The effort involved the installation of 45 pieces of custom malware, built to compromise the paper’s computer systems and steal passwords – which it did, affecting 53 employees and reporters, the Times said in a report on the attack. But the paper was able to uncover the plot and carefully, without detection, investigate the hacks as they were ongoing, to best erect a defense for the future. In the process, it uncovered telling clues as to who may have been responsible.
While no group has claimed responsibility for the offensive, “the timing of the attacks coincided with the reporting for a Times investigation, published online on Oct. 25, that found that the relatives of Wen Jiabao, China’s prime minister, had accumulated a fortune worth several billion dollars through business dealings,” the paper’s Bits blog reported. The initial activity began in mid-September, while Times reporters were gathering information for their story.
And indeed, forensic evidence from Mandiant, the Times’ security consultant, suggests that the Chinese government had a hand in the matter. For starters, the Times said that the hackers’ methods have the same profile as those associated with the Chinese military in the past; to wit, they attempted to obfuscate their tracks by first infiltrating computers at US universities, then routing the attacks on.

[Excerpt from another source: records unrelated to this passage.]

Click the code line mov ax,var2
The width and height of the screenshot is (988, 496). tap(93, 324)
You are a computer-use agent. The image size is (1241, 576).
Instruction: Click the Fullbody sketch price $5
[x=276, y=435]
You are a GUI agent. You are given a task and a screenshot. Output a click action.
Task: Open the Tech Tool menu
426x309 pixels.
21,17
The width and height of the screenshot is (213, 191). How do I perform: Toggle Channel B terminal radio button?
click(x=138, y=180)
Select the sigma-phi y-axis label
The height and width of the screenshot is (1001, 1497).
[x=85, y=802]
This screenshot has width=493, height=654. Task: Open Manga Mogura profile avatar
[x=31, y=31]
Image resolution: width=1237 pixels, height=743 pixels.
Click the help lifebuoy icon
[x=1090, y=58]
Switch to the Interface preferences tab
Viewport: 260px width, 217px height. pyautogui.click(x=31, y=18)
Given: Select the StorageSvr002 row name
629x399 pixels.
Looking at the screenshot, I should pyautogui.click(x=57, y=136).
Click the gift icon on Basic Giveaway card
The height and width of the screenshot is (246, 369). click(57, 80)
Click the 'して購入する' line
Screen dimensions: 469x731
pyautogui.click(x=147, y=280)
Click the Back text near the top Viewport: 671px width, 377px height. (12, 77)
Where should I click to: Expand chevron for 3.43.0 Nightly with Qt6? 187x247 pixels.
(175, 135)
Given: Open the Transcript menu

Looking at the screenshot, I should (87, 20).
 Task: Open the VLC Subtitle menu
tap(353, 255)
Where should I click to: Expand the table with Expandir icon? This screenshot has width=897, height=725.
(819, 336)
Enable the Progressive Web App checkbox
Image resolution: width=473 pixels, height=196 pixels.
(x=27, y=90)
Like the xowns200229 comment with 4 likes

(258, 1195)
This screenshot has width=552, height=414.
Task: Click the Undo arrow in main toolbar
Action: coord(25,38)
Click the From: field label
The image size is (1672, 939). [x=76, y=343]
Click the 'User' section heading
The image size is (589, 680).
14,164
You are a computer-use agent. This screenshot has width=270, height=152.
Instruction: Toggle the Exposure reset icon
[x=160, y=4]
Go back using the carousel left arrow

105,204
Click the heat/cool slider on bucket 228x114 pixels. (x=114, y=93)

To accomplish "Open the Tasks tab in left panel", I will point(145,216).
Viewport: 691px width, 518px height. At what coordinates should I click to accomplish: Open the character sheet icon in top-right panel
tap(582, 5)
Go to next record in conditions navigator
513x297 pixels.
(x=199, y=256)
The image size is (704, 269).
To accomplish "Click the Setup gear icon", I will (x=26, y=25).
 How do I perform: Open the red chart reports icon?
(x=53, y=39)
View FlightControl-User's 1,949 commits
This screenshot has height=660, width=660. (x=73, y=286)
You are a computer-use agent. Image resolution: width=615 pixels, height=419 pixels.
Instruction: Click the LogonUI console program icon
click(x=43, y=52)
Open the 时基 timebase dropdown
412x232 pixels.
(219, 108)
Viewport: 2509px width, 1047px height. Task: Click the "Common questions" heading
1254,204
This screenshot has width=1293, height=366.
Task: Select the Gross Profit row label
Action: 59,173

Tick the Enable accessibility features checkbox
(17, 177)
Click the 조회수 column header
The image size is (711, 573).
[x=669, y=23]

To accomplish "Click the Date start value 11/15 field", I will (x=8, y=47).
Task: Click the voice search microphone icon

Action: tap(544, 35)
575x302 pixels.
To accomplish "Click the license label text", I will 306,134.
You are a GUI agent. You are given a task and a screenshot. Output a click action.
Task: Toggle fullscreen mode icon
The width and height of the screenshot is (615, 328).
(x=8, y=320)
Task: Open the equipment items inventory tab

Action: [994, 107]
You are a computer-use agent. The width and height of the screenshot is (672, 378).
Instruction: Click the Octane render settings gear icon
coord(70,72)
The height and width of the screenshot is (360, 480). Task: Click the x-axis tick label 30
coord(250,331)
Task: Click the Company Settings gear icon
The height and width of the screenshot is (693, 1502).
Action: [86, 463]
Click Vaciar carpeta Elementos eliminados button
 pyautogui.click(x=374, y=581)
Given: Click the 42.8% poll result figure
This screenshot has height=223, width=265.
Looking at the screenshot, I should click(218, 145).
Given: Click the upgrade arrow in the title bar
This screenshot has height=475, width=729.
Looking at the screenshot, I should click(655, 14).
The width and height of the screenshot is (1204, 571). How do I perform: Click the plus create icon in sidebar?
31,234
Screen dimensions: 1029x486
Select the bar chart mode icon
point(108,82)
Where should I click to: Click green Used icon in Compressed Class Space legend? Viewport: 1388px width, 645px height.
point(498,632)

Also, the initial targets were email accounts for the investigation’s author and associates: the Times’ Shanghai bureau chief, David Barboza, and Jim Yardley, The Times’ South Asia bureau chief in India, who previously worked as bureau chief in Beijing. As for the rest of the victims, Mandiant found that the passwords were used solely to seek information related to the reporting on the Wen family.
A spike in activity on the evening of the Nov. 6 presidential election raised concerns at the Times that the hackers were attempting a hacktivist-style shut down of its online and print operations to prevent it from reporting the election results – but that was not the case.
“They could have wreaked havoc on our systems,” Marc Frons, the Times’ chief information officer, told the Bits blog. “But that was not what they were after.”
What they were after however was information on the Times’ sourcing and informants for its investigation into the Premier. Fortunately, that effort appears to have failed.
“Computer security experts found no evidence that sensitive e-mails or files from the reporting of our articles about the Wen family were accessed, downloaded or copied,” said Jill Abramson, executive editor of the Times, in a statement to Bits.
As shocking as the attack appears to be, the Times is not the only news organization to be targeted by Chinese hackers in recently. Bloomberg News and the Associated Press were both targeted last year. “Mandiant said that over the course of several investigations it found evidence that Chinese hackers had stolen e-mails, contacts and files from more than 30 journalists and executives at Western news organizations, and had maintained a ‘short list’ of journalists whose accounts they repeatedly attack,” the Times said.
“Attacks on journalists based in China are increasingly aggressive, disruptive and sophisticated,” said Greg Walton, a cyber-security researcher who has tracked Chinese hacking campaigns, told the Bits blog. He added that Chinese authorities demonstrate a “willingness to ignore international norms relating to civil society and media organizations.”
For its part, the Chinese Defense Ministry denied any involvement in the attacks and called the accusations of a state-sponsored cyber attack “baseless.”
“Chinese law forbids hacking and any other actions that damage Internet security,” the Defense Ministry said in a statement to the Associated Press. “The Chinese military has never supported any hacking activities. Cyber-attacks are characterized by being cross-national and anonymous. To accuse the Chinese military of launching cyber-attacks without firm evidence is not professional and also groundless.”
A piece of collateral damage in the whole affair is the reputation of anti-virus giant Symantec, which provided AV protection to the Times that failed to prevent or adequately identify the attacks. “The Times … found only one instance in which Symantec identified an attacker’s software as malicious and quarantined it, according to Mandiant,” the paper noted.
That prompted a round of crowing on the part of some news outlets about the vendor having been given “a black eye.” But Symantec was swift in its response. A series of attacks like this "underscores how important it is for companies, countries and consumers to make sure they are using the full capability of security solutions," it said in a statement.
The security firm added that turning on only the signature-based anti-virus components of endpoint solutions alone are not enough in a world that is changing daily from attacks and threats. “We encourage customers to be very aggressive in deploying solutions that offer a combined approach to security,” it said. “Antivirus software alone is not enough.”